__Records for the task__.
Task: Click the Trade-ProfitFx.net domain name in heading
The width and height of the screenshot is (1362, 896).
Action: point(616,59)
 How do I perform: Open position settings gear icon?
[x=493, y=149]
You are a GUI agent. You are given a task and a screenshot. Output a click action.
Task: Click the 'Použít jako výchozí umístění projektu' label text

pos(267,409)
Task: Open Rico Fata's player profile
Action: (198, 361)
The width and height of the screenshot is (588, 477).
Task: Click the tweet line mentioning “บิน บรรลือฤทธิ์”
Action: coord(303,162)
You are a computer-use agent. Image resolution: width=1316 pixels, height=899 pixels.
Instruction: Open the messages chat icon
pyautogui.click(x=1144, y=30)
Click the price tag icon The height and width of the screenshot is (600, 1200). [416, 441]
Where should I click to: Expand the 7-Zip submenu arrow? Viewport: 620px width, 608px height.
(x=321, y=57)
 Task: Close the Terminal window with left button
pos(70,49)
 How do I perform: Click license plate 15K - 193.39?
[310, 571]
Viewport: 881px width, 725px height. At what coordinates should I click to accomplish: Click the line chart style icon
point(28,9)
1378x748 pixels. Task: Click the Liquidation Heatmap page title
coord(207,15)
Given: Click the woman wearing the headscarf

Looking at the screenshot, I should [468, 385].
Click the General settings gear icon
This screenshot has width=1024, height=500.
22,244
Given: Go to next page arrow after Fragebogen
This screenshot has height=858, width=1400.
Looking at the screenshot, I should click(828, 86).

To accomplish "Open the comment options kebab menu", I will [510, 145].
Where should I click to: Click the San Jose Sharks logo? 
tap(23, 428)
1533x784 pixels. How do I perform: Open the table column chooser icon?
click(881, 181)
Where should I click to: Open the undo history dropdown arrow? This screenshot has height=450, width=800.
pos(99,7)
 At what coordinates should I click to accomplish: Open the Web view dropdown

__What is being asked__. Format the items from the very first line through the line containing "[x=493, y=149]" as a JSON list of strings, one string per line, leaving out any blank lines.

__Problem solution__.
[
  "Task: Click the Trade-ProfitFx.net domain name in heading",
  "The width and height of the screenshot is (1362, 896).",
  "Action: point(616,59)",
  " How do I perform: Open position settings gear icon?",
  "[x=493, y=149]"
]